The N-terminal homology (ENTH) domain of Epsin 1 is a sensitive reporter of physiological PI(4,5)P dynamics.

Phospholipase Cβ (PLCβ)-induced depletion of phosphatidylinositol-(4,5)-bisphosphate (PI(4,5)P) transduces a plethora of signals into cellular responses. Importance and diversity of PI(4,5)P-dependent processes led to strong need for biosensors of physiological PI(4,5)P dynamics applicable in live-cell experiments. Membrane PI(4,5)P can be monitored with fluorescently-labelled phosphoinositide (PI) binding domains that associate to the membrane depending on PI(4,5)P levels. The pleckstrin homology domain of PLCδ1 (PLCδ1-PH) and the C-terminus of tubby protein (tubby) are two such sensors widely used to study PI(4,5)P signaling. However, certain limitations apply to both: PLCδ1-PH binds cytoplasmic inositol-1,4,5-trisphosphate (IP) produced from PI(4,5)P through PLCβ, and tubby responses do not faithfully report on PLCβ-dependent PI(4,5)P dynamics. In searching for an improved biosensor, we fused N-terminal homology domain of Epsin1 (ENTH) to GFP and examined use of this construct as genetically-encoded biosensor for PI(4,5)P dynamics in living cells. We utilized recombinant tools to manipulate PI or G protein-coupled receptors (GPCR) to stimulate PLCβ signaling and characterized PI binding properties of ENTH-GFP with total internal reflection (TIRF) and confocal microscopy.

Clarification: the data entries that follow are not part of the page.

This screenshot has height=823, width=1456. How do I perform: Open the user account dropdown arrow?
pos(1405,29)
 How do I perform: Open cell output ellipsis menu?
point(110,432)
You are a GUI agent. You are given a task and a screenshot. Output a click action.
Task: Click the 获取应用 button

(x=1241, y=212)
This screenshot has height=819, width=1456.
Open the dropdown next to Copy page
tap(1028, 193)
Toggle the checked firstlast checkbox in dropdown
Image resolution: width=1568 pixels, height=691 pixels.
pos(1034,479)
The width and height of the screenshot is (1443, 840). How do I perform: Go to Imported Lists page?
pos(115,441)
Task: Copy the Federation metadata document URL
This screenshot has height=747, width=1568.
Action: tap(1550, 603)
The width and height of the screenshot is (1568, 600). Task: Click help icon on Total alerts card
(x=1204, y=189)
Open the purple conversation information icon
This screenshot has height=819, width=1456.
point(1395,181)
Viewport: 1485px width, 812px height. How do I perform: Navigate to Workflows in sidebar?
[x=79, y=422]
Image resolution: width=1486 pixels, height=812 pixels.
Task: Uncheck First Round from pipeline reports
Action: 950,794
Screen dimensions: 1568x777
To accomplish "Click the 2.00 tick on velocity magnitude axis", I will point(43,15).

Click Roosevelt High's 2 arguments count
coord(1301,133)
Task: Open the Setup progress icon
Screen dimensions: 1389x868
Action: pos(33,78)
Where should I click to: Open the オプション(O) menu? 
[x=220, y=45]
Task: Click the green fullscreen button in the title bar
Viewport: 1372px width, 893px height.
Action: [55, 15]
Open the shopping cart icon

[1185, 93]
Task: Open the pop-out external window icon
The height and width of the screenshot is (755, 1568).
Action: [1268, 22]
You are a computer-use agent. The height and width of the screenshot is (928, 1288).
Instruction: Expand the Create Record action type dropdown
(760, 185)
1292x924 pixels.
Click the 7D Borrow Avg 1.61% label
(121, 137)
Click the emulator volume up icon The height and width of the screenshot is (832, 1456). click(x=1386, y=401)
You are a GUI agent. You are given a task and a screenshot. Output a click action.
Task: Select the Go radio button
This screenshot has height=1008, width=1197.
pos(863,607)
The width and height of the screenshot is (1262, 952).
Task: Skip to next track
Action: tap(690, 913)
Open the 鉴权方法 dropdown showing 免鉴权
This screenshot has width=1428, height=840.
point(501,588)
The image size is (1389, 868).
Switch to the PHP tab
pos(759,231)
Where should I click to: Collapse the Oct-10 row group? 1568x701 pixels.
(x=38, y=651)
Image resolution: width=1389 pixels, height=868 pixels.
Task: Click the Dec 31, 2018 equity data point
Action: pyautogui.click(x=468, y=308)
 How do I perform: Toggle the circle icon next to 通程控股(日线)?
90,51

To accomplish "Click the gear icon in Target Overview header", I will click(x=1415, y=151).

ENTH-GFP specifically recognized membrane PI(4,5)P without interacting with IP, as demonstrated by dialysis of cells with the messenger through a patch pipette. Utilizing Ci-VSP to titrate PI(4,5)P levels, we found that ENTH-GFP had low PI(4,5)P affinity. Accordingly, ENTH-GFP was highly sensitive to PLCβ-dependent PI(4,5)P depletion, and in contrast to PLCδ1-PH, overexpression of ENTH-GFP did not attenuate GPCR signaling. Taken together, ENTH-GFP detects minute changes of PI(4,5)P levels and provides an important complementation of experimentally useful reporters of PI(4,5)P dynamics in physiological pathways.